_Goal of the exercise_
Search the records for the string "agent" and return each line that has it.

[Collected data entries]

[Start of Attachment]

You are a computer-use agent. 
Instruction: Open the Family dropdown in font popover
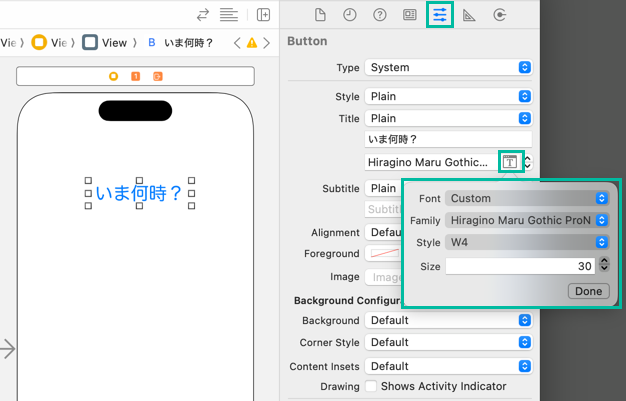(527, 220)
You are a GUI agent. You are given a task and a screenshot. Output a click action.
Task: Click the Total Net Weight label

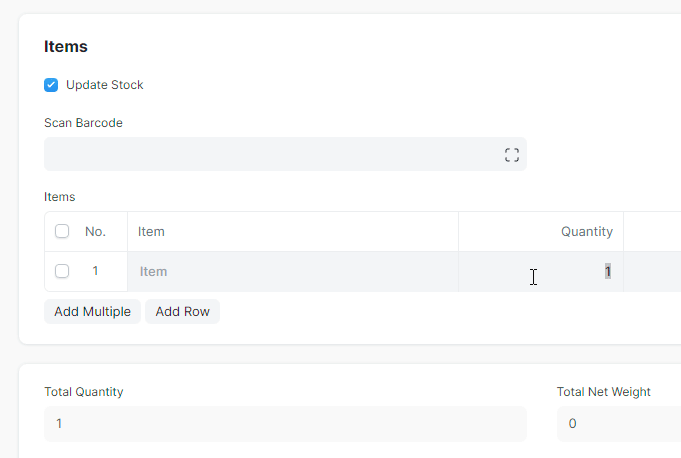(x=603, y=392)
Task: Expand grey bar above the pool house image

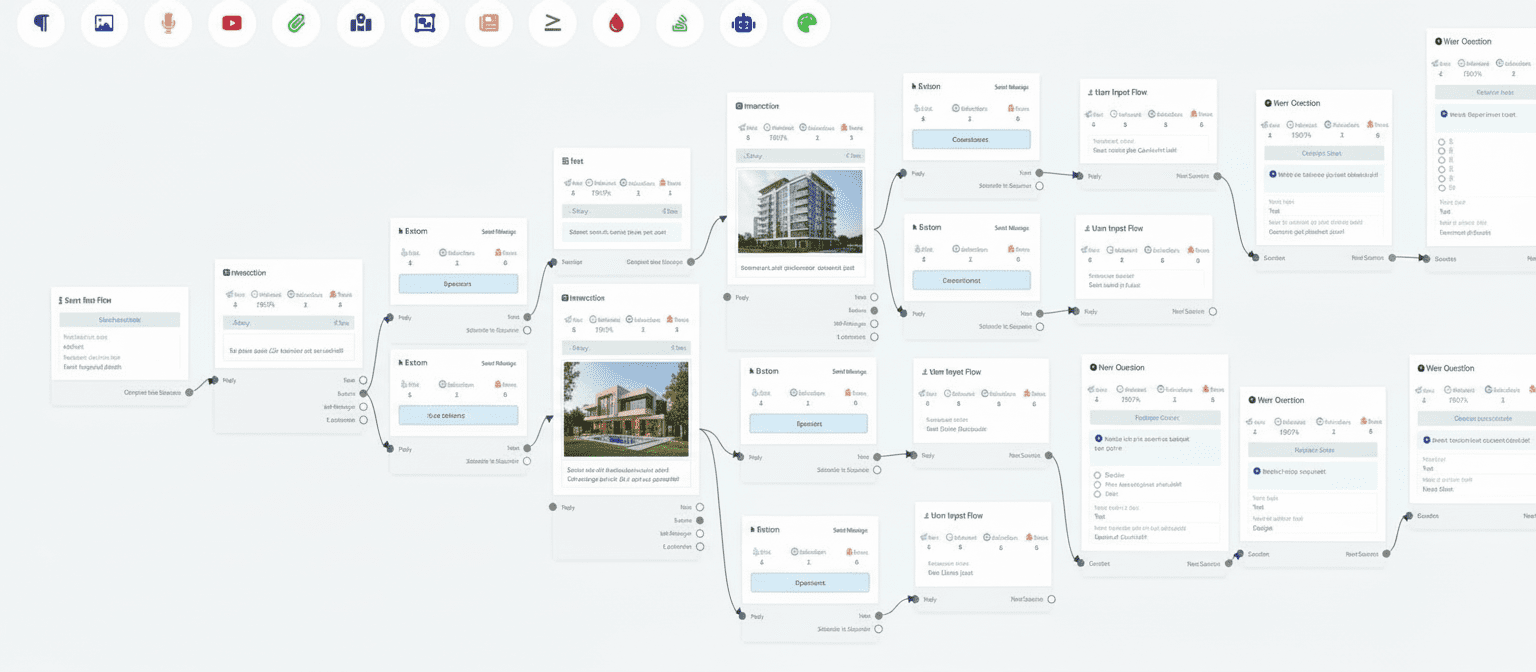Action: [x=626, y=348]
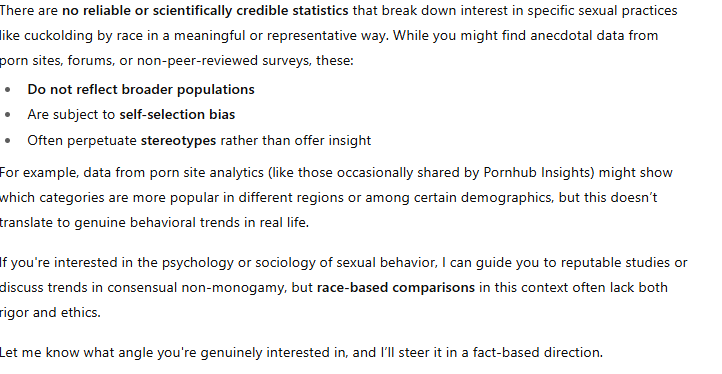Viewport: 722px width, 374px height.
Task: Click the bold phrase "race-based comparisons"
Action: tap(396, 287)
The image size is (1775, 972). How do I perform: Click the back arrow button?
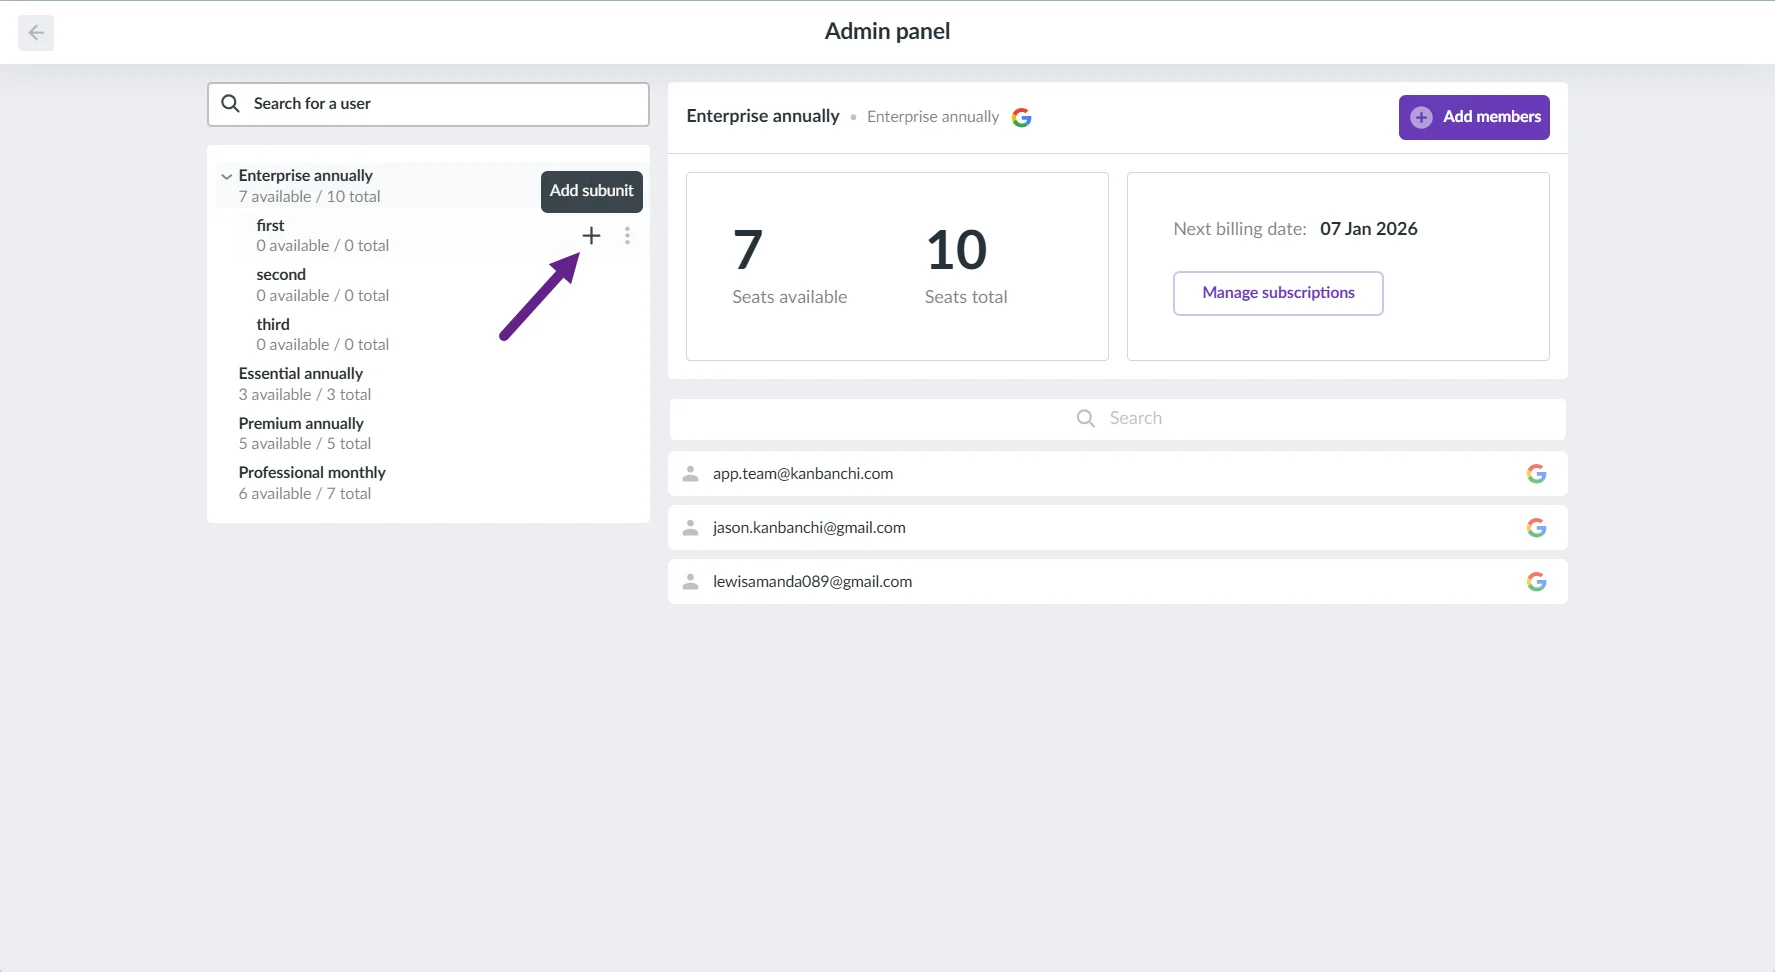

[End of Attachment]

_Exercise output_
You are a computer-use agent. 
You are a GUI agent. You are given a task and a screenshot. Output a click action.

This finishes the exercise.